This Lab is about linear Regularized
Least Squares. Follow the instructions below. Think hard before you
call the instructors!
Download:
zipfile (unzip it in a local folder)
Set Matlab path to include the local folder
We start again from data generation, using the function MixGauss:
1.A Generate a 2-class training set where each class is
centered in (-1;-1) and (1;1) and its variance is 0.35 and 0.35,
respectively. Generate 100 points per class: input Xtr, output
Ytr.
Adjust the output labels so to assign them {-1,1}:
Ytr(Ytr==2)=-1.
1.B Generate the corresponding test set of 300 points per class: input Xts, output Yts; Remember to assign {-1,1} to the test labels, consistently with the training set.
1.C Add some noise to the previously generated data, with the function flipLabels (type "help flipLabels" for some guideline). You will obtain a new set of training and test output vectors: Ytrn, Ytsn.
Plot the various datasets with the function scatter, eg:
figure;
hold
on
scatter(Xtr(Ytr==1,1), Xtr(Ytr==1,2),
'.r');
scatter(Xtr(Ytr==-1,1), Xtr(Ytr==-1,2),
'.b');
title('training set')
2.A Have a look at the code of functions regularizedLSTrain and regularizedLSTest, and complete them.
2.B Try the
functions on the previously generated 2-class data from section 1.
Pick a "reasonable" lambda.
Store the predictions in
the Ypred vector
2.C Think of how to plot the data to get a glimpse
of the obtained results.

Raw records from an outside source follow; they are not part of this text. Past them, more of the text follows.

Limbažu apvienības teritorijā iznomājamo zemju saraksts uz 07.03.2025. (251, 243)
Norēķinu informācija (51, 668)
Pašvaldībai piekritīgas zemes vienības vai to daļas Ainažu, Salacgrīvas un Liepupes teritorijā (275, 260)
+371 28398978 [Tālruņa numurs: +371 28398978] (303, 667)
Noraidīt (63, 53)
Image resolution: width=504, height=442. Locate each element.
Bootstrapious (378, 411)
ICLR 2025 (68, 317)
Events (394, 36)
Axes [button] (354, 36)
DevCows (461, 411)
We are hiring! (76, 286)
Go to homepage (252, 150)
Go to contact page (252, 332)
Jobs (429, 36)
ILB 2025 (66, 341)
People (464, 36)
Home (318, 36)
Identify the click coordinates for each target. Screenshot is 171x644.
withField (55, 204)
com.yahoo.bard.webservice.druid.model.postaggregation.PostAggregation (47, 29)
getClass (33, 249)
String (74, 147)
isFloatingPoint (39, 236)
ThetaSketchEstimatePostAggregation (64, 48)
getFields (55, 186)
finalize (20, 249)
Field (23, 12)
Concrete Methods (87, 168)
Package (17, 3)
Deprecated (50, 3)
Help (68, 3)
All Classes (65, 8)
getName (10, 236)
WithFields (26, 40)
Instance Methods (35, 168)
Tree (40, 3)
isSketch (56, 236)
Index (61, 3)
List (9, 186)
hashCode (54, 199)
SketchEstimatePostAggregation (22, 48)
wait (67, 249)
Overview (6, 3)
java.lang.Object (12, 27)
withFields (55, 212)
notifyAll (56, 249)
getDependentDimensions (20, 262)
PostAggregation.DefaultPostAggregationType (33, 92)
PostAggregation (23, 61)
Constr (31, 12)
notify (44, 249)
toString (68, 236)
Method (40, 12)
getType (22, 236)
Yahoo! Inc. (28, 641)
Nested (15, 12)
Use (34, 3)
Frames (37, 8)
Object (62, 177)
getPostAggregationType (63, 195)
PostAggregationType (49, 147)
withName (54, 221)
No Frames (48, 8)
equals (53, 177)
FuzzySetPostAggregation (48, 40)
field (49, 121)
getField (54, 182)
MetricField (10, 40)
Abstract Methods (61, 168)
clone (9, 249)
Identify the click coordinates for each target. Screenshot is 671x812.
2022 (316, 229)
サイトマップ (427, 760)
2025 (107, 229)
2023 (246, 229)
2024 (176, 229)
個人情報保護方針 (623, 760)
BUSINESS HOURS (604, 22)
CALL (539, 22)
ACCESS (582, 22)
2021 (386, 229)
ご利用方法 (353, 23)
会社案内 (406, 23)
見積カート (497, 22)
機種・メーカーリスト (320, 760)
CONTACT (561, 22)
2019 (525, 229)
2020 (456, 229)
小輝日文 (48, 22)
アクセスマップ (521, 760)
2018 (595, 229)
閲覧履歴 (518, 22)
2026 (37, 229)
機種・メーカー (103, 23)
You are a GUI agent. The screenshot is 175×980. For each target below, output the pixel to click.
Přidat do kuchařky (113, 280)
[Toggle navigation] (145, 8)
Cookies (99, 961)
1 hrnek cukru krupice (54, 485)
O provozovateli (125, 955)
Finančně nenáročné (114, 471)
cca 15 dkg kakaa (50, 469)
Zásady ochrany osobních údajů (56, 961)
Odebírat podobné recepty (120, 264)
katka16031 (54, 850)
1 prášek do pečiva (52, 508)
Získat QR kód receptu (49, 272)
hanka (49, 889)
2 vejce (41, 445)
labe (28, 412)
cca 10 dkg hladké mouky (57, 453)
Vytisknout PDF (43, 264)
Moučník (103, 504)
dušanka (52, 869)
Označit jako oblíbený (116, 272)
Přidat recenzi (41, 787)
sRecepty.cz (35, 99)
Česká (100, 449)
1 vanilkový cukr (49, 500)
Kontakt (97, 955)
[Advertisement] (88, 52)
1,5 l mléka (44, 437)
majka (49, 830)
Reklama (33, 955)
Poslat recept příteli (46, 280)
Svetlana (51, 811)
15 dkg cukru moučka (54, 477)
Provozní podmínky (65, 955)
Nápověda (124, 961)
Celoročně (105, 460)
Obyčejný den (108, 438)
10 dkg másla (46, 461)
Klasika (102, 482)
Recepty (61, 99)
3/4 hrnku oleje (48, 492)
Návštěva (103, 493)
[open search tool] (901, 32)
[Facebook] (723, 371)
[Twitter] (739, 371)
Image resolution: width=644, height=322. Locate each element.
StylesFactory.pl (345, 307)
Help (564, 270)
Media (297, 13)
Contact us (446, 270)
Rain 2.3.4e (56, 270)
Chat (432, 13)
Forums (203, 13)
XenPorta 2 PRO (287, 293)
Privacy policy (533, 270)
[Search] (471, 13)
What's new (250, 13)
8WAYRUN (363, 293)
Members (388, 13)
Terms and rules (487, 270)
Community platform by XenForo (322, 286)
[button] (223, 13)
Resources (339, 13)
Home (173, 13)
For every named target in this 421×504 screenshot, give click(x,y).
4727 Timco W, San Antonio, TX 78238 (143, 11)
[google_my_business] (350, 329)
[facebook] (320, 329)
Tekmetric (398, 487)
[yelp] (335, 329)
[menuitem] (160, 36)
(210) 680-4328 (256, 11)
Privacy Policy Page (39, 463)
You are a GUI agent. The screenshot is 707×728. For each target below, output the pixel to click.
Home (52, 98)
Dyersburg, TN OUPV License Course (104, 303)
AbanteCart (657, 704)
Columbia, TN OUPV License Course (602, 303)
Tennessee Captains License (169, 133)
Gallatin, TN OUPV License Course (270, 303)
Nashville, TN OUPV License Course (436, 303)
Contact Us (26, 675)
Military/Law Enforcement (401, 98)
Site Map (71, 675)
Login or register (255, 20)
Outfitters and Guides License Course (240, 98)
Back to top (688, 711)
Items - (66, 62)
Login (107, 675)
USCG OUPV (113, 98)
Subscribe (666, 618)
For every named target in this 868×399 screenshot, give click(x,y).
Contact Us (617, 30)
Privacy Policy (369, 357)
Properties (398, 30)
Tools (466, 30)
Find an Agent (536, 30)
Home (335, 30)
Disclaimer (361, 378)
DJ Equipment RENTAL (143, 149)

A possible way
is:
figure;
scatter(Xts(:,1),Xts(:,2),25,Ytsn);
hold
on
sel = (sign(Ypred) ~=
Ytsn);
scatter(Xts(sel,1),Xts(sel,2),200,Ytsn(sel),'x');
2.D To evaluate the classification performance, compare the estimated outputs with those previously generated:
2.E
To visualize the separating function (and thus get a more general
view of what areas are associated with each class) you may use the
routine separatingFRLS
(type "help separatingFRLS"
on the Matlab shell, if you still have doubts on how to use it, have
a look at the code).
Superimpose to the function both training
data (Xtr, Ytrn)
and test data (Xts,
Ytsn), on two
separate plots, to analyze the generalization properties of you
solution.
3.A Repeat all the experiments in section 2 for different data-sets (e.g. vary training set size, mean position, percentage of flipping, shape)
3.B Think of how to generate a problem where the Gaussians live in a 200 dimensional space (clearly you will not be able to plot this data-set...)
3.C Consider a high dimensional data-set. For example produce two gaussians with centers [1; zeros(199,1)] and [-1; zeros(199,1)], variances [0.5 , 0.5] and 50 points per class. Check what happens with varying lambda. How would you evaluate the quality of the solution?
3.D Generate a training set and a test set using AnisotropicMixGauss(mean1, Sigma1, mean2, Sigma2) with means [-2;0] and [2;0] and Sigma1 equal to Sigma2 = [1, -1; -1, 0.1]; Check the impact of lambda.
3.E Modify the regularizedLSTrain and regularizedLSTest functions to incorporate an off-set in the linear model. Compare the solution with and without offset, in a 2-class data set where each class is centered on (0,0) and (1,1) respectively, with variances 0.35 and 0.35
3.F Modify the regularizedLSTrain and regularizedLSTest functions to handle multiclass problems.